━━ STUDY MATERIAL ━━

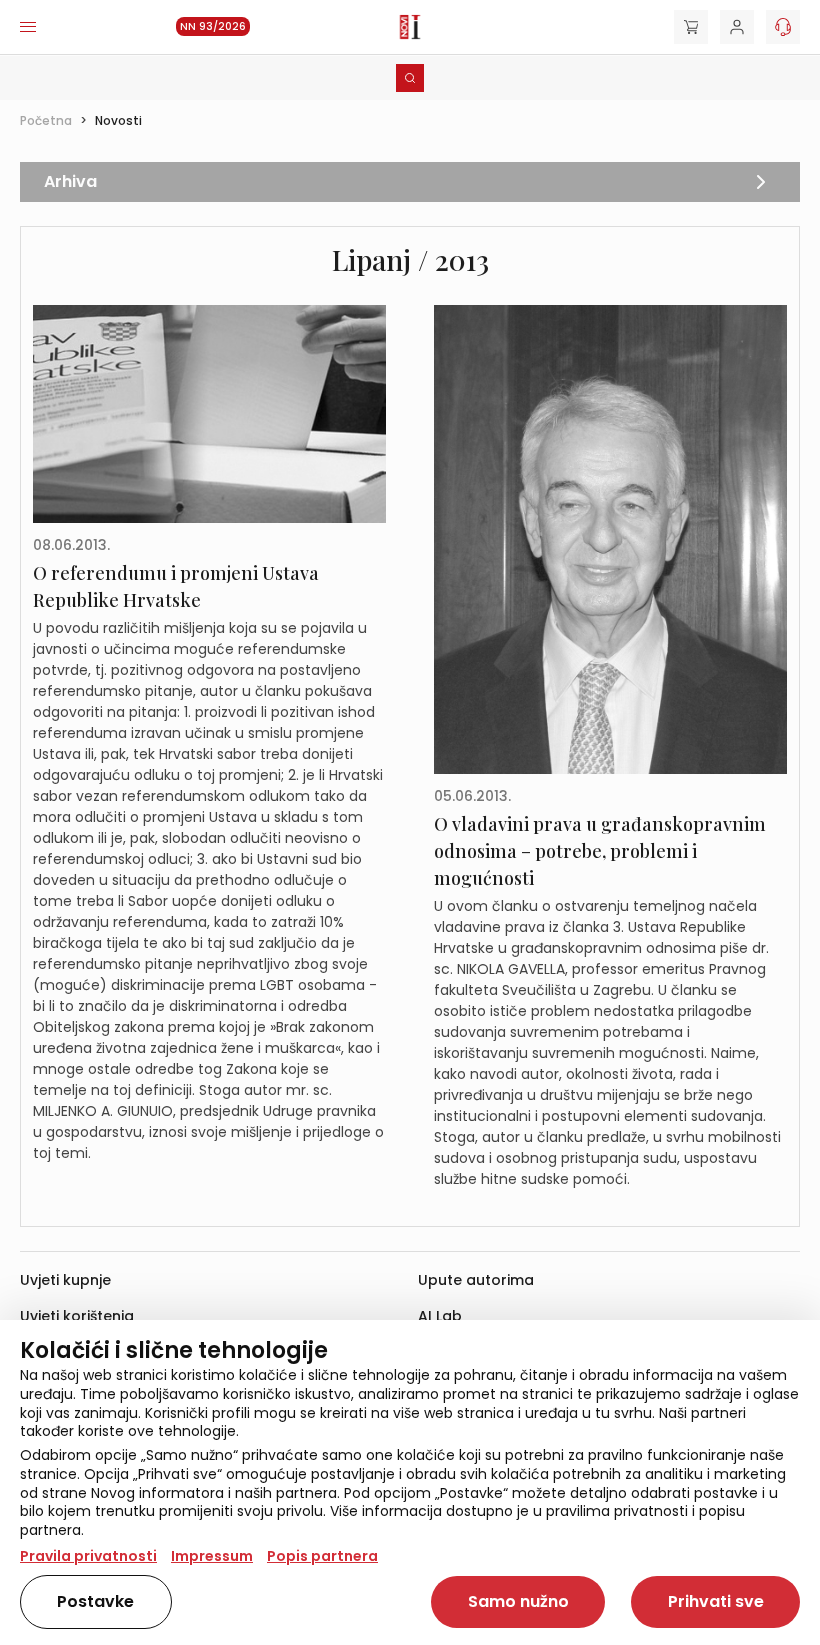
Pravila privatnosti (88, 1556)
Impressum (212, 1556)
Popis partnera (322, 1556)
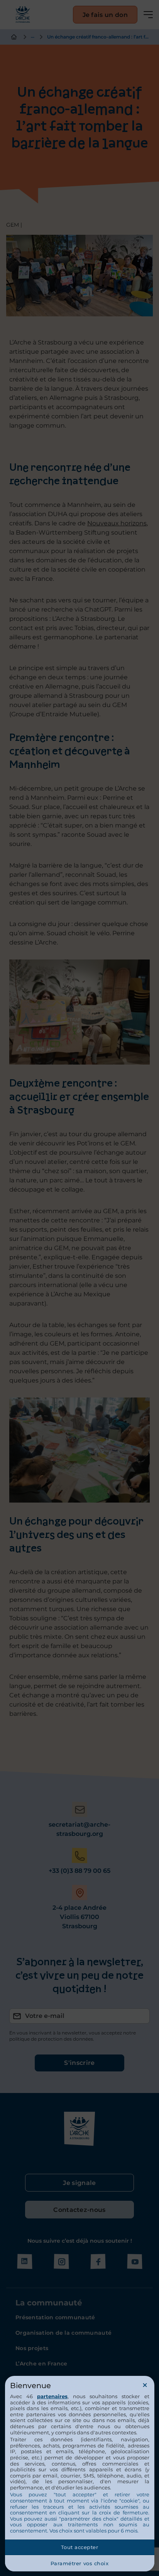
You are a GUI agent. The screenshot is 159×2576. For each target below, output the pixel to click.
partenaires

━━━

PROBLEM DESCRIPTION: Copy each line above exactly, with no images.

ANSWER BOX:
Pravila privatnosti (88, 1556)
Impressum (212, 1556)
Popis partnera (322, 1556)
You are a GUI agent. The screenshot is 159×2576. For each target below, output the pixel to click.
partenaires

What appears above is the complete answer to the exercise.